What would I do without you? I often thought of this when I looked at you or when I brought a bagful of what weighed on my mind to you. It was the only thing on my mind when I asked you for assistance on one of the many wars being waged inside my head—my mind has always been a tattered battlefield. You were the cavalry. Then one day, you did not arrive. They say the cavalry was always late, so I continued for a while, knowing all too well I only had to hold my ground. Then, it hit me like a bullet in the back—there was no cavalry. At least, not anymore.
And somehow, I dragged myself out of the no man’s land into the trenches I had dug on my own. Nothing left in me, barely breathing, holding out for hope: the cavalry may yet arrive. Lost in the daze of exhaustion, I dozed off, losing count of the days. I opened my eyes and saw nothing still. Alone, I crawled through the trenches until I found myself away from it all. I climbed out of the pit and into the forest. Struggling to walk in the labyrinth of my blurry thoughts, of my befuddling state of mind, of the maze of confusion, I somehow managed.
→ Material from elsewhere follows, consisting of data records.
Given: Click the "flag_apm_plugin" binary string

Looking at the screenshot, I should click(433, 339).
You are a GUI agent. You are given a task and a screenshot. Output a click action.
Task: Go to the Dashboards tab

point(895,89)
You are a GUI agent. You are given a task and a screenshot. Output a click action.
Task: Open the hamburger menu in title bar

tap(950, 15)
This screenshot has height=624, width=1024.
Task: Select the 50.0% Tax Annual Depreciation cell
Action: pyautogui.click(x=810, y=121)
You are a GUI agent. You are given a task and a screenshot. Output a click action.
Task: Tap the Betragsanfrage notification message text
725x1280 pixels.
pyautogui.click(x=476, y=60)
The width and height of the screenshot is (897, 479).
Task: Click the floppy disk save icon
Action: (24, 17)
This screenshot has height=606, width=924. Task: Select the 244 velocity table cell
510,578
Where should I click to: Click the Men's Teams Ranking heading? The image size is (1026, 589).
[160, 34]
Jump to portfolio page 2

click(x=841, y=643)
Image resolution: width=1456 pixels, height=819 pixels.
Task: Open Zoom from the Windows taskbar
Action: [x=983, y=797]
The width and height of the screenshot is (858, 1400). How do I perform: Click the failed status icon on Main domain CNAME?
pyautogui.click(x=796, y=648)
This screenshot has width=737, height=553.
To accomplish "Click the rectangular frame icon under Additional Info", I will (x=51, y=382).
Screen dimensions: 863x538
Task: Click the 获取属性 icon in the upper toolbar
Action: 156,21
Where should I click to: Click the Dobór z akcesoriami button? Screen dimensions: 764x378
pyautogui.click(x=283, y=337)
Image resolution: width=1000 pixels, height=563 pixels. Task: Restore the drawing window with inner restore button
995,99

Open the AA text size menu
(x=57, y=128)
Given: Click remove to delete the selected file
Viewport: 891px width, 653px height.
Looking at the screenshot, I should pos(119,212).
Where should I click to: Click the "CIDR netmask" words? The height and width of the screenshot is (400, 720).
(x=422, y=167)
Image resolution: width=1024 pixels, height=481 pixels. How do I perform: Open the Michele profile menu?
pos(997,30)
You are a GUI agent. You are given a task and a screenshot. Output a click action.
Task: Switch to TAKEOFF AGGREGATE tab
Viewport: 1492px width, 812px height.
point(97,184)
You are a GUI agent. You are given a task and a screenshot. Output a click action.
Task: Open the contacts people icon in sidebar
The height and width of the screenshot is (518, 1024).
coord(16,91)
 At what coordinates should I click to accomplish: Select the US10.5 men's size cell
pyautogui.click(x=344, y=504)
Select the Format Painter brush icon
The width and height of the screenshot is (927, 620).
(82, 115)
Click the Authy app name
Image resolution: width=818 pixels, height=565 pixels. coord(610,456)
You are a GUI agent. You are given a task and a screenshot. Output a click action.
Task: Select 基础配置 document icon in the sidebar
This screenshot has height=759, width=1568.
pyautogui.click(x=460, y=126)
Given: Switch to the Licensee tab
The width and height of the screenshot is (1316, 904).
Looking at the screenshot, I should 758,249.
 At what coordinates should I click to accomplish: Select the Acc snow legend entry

Time passed, and the wars in my head had all but ended. The end was all closing in, and I sat by myself. At least, that’s what they thought. I spent time alone, but the ghost of expectation was with me. The memory of being left behind was the undertone of all I did. I sat alone with it, and we talked over and over about the same things. The question still weighed on my mind: what would I do without you? And then, slowly, I found an answer. Perhaps, it wasn’t even the correct answer, but I had come this far, and there was more to life now than the memory of you.
What would I do without you? I would go on for as long as I could. For most things, that much was enough.